What the task requires: Render the stretch of the listing from the line containing "Viewport: 1247px width, 894px" through the end of the listing, both ends included, as a Markdown table with the columns Row and Line, omitting blank lines. Leave the pictures out of the table.
┌─ Listed entries
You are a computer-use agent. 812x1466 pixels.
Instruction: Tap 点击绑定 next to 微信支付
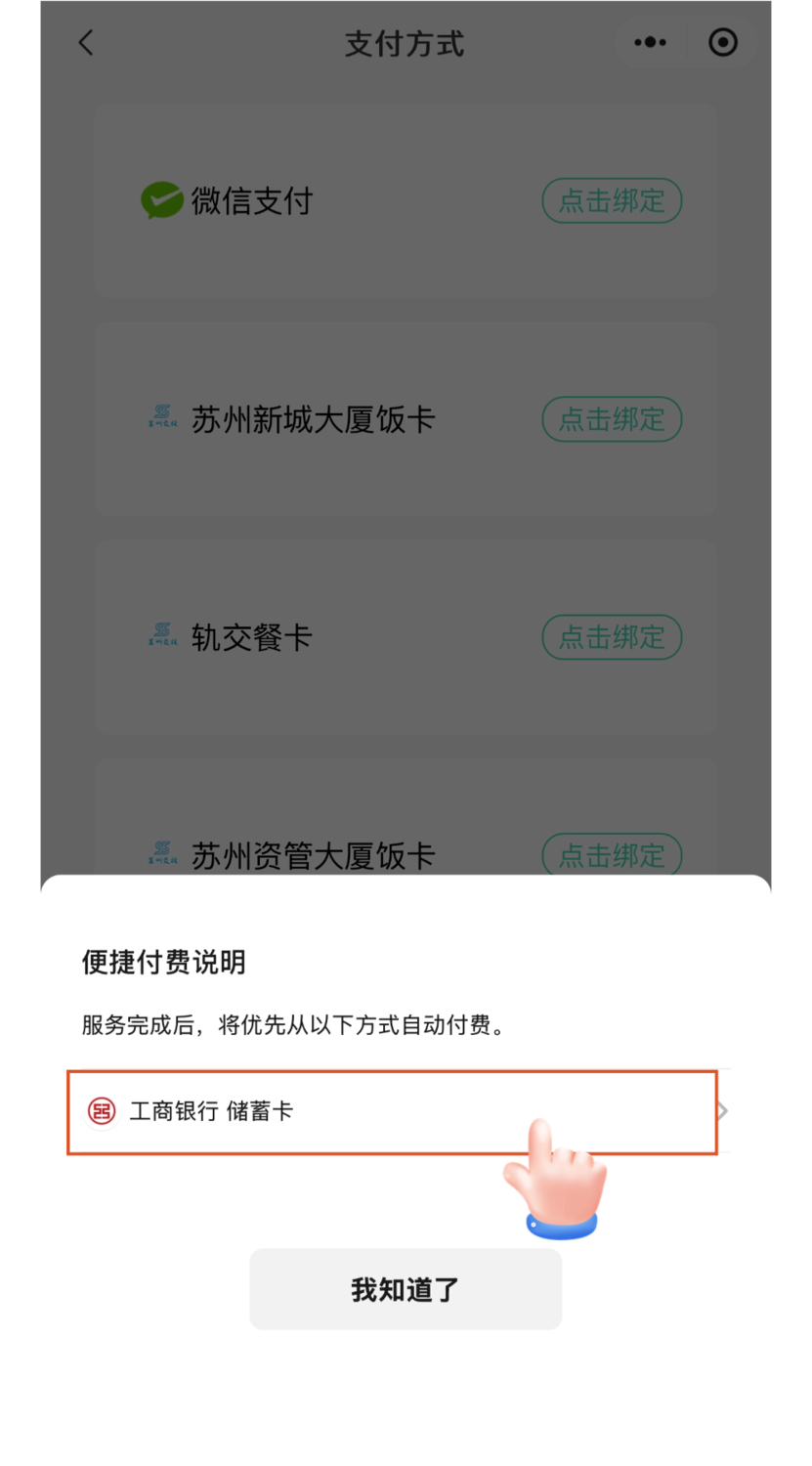612,201
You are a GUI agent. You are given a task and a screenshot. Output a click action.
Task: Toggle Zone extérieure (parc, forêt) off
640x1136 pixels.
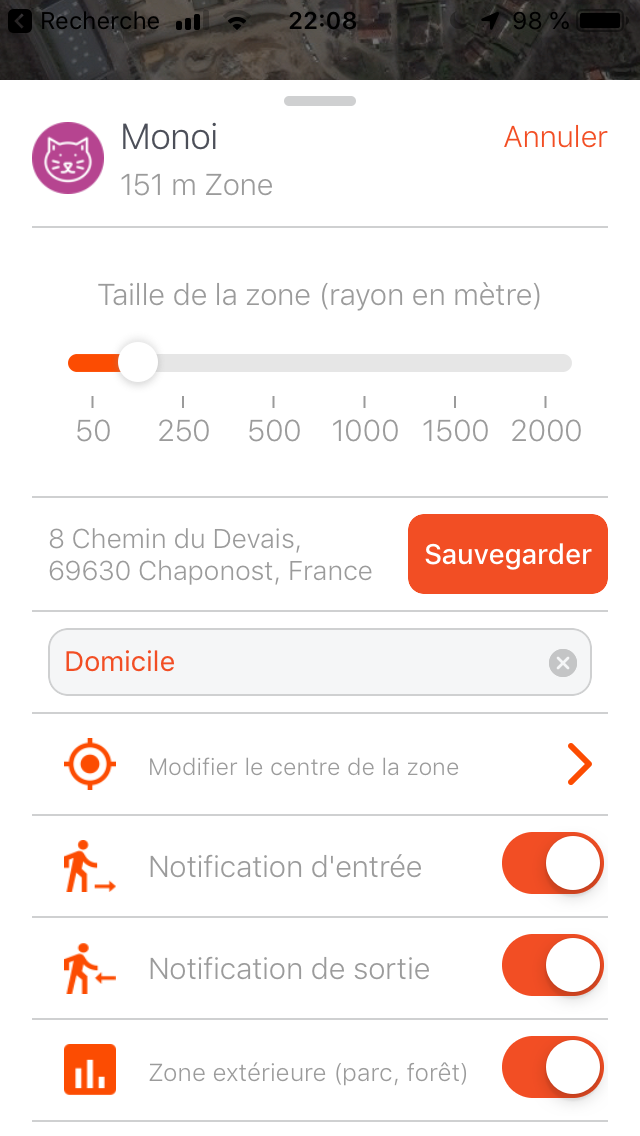553,1068
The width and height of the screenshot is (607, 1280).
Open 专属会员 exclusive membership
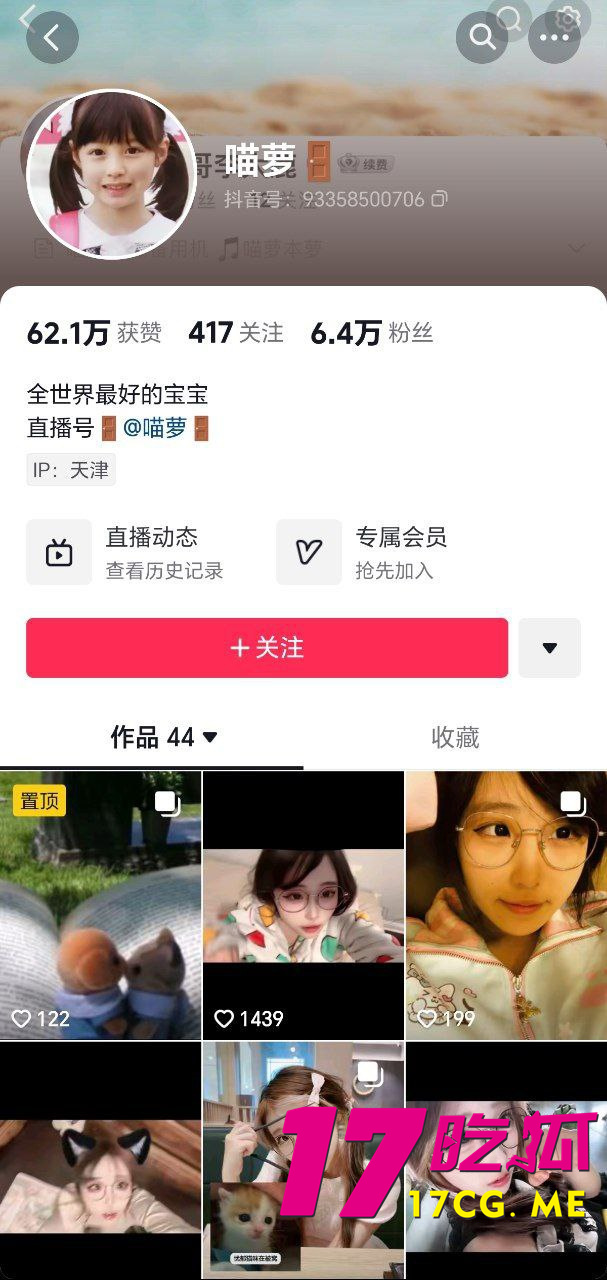pos(375,552)
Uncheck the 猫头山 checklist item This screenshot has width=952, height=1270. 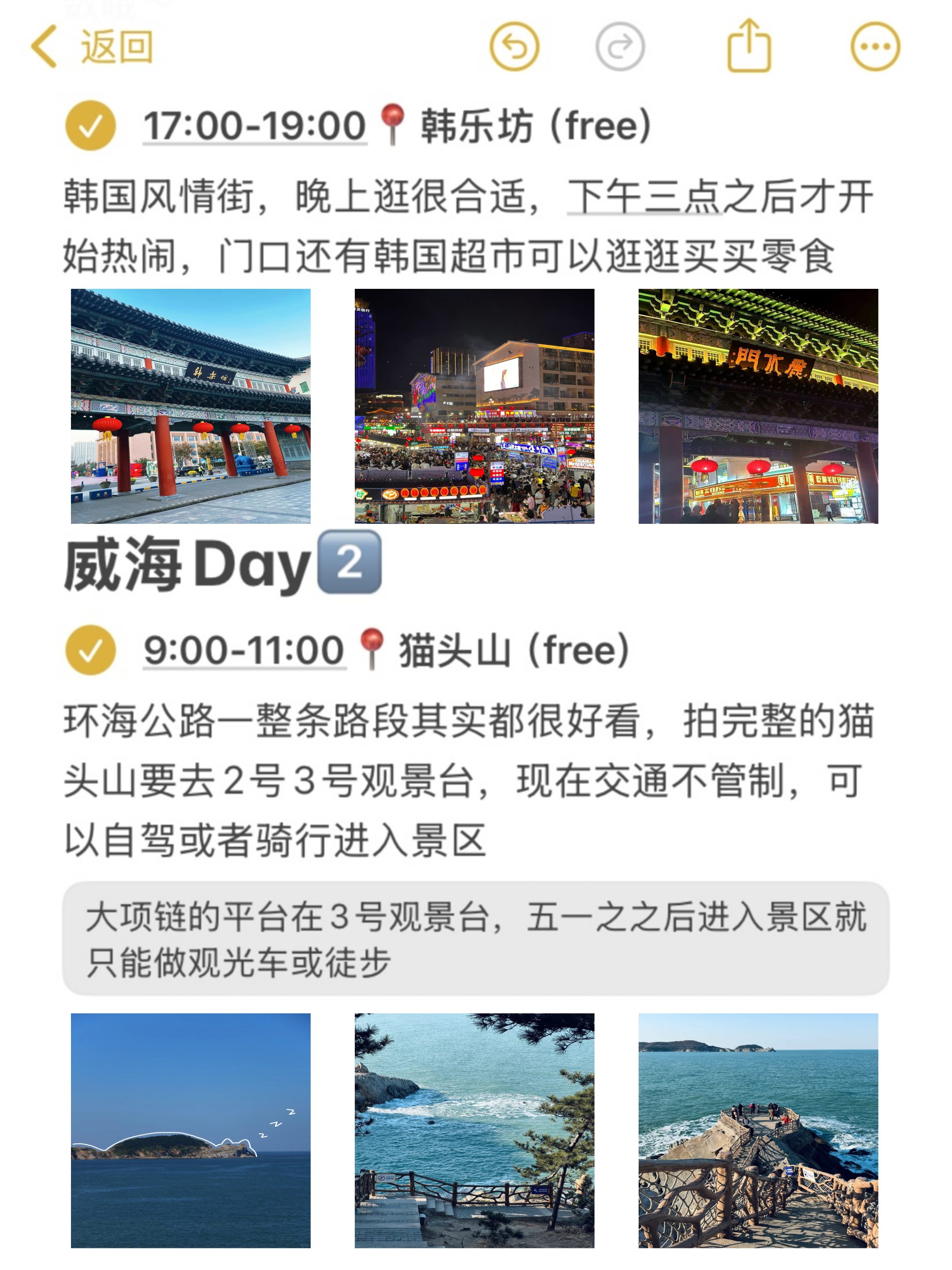pos(91,650)
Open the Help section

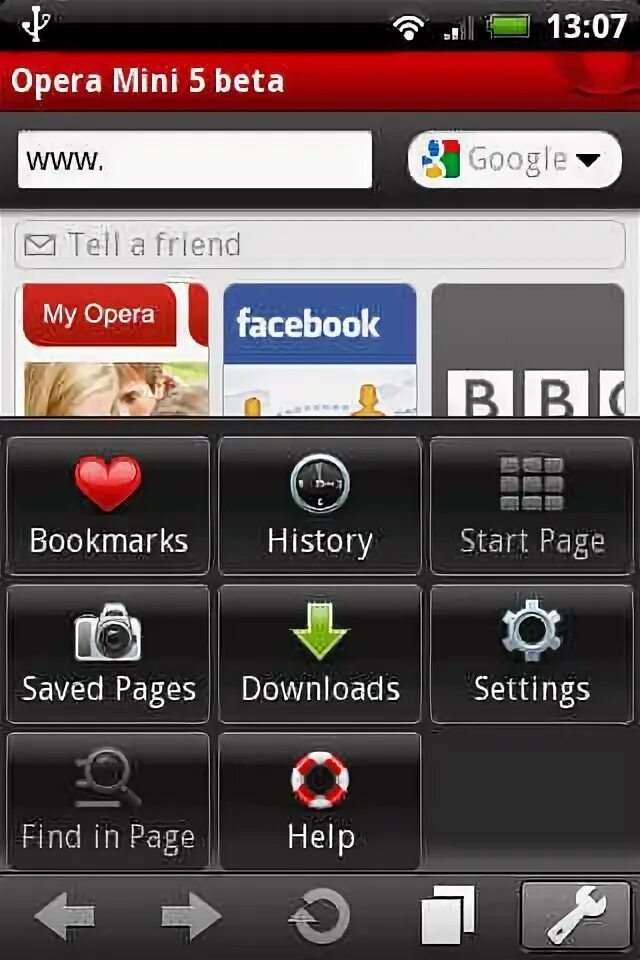320,802
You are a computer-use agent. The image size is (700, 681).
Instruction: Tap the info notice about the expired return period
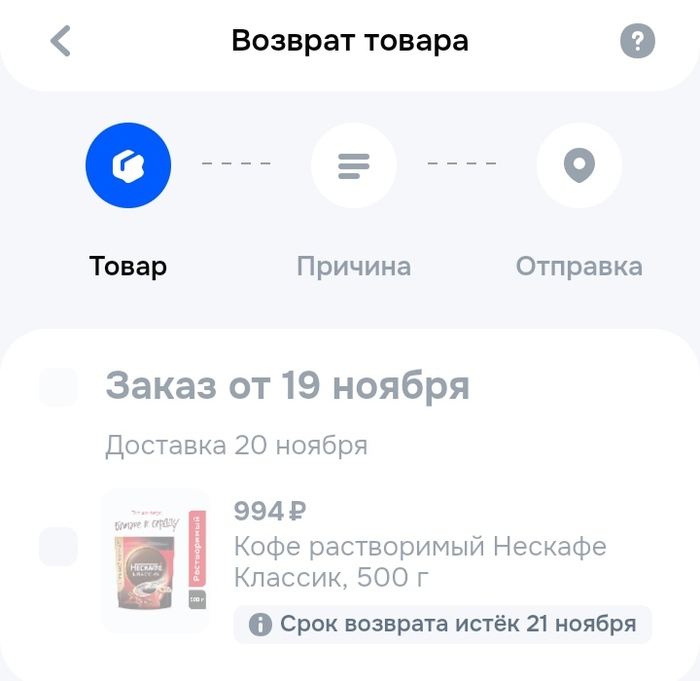click(x=442, y=624)
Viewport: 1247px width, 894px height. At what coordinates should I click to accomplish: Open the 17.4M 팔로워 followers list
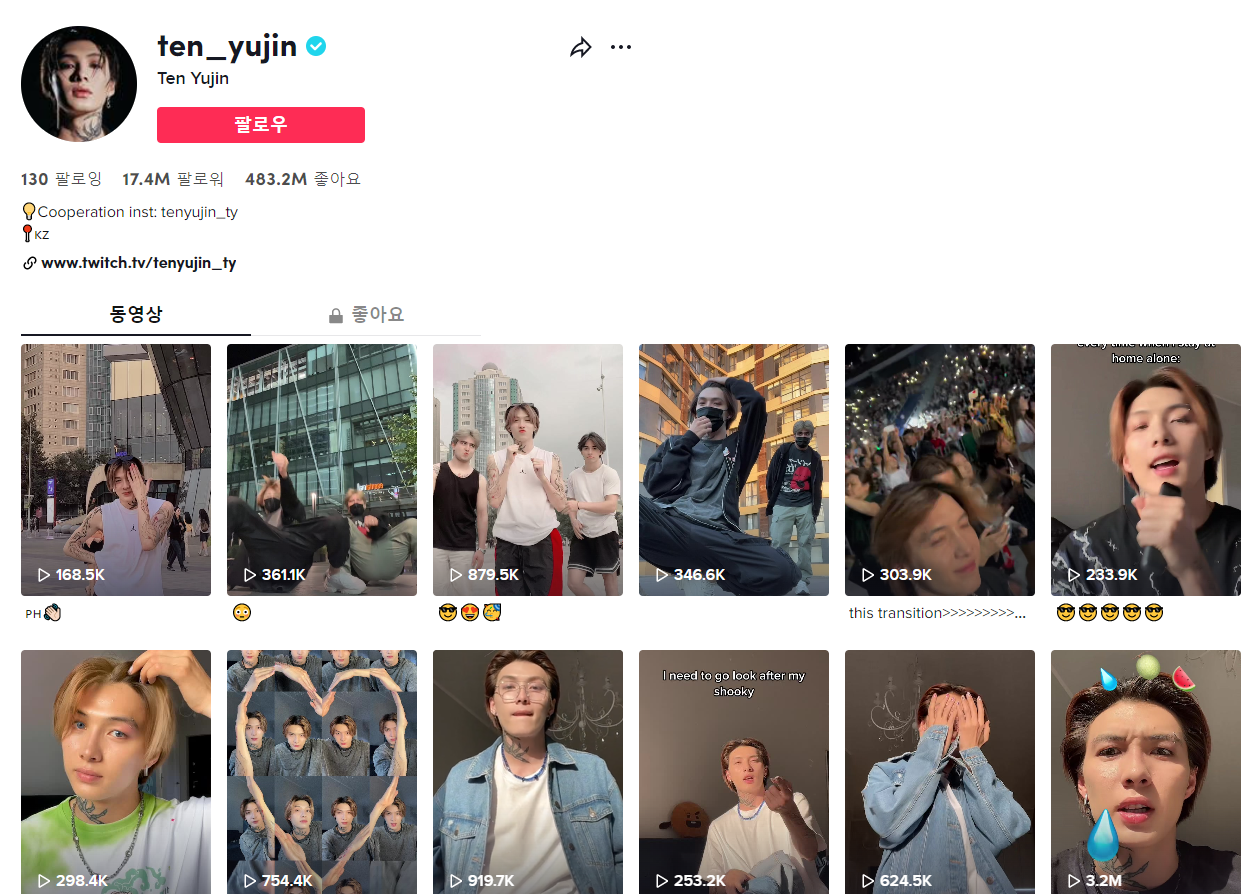[173, 179]
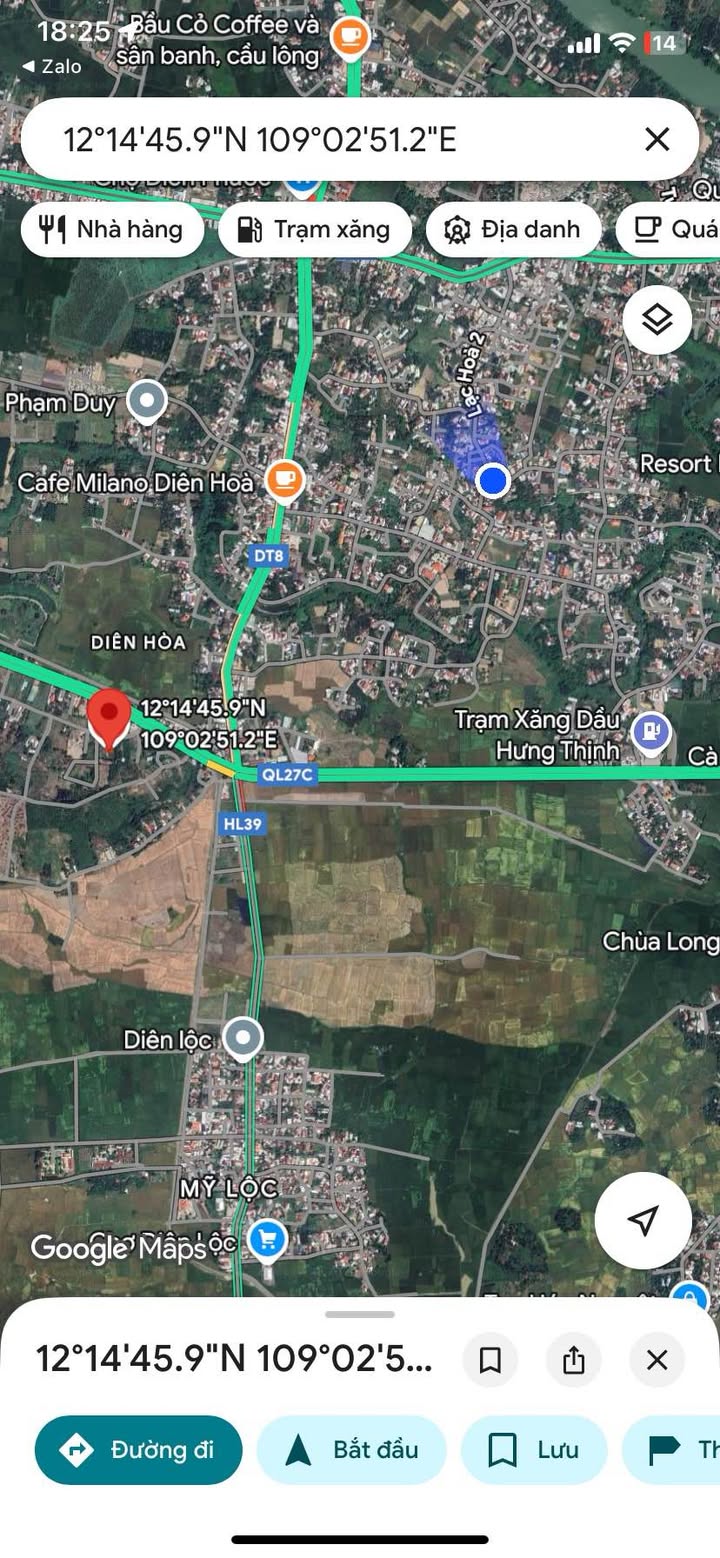Viewport: 720px width, 1558px height.
Task: Open Cafe Milano Diên Hoà marker
Action: pos(285,481)
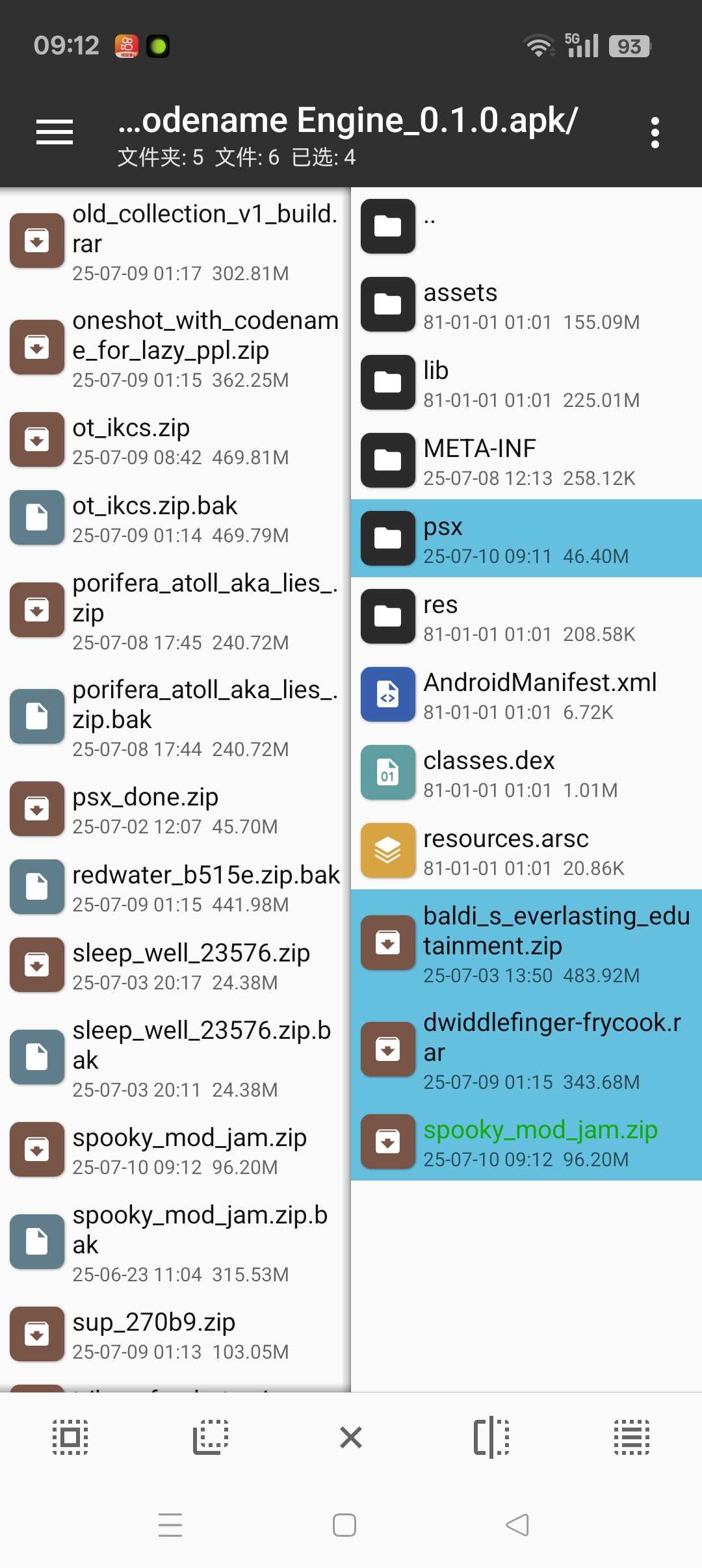Tap the split-panel toolbar icon

(x=491, y=1437)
└─
The solution:
| Row | Line |
|---|---|
| 1 | Viewport: 1247px width, 894px height. At what coordinates should I click to accomplish: Open the 17.4M 팔로워 followers list |
| 2 | [173, 179] |
| 3 | Viewport: 720px width, 1558px height. |
| 4 | Task: Open Cafe Milano Diên Hoà marker |
| 5 | Action: pos(285,481) |
| 6 | Tap the split-panel toolbar icon |
| 7 | (x=491, y=1437) |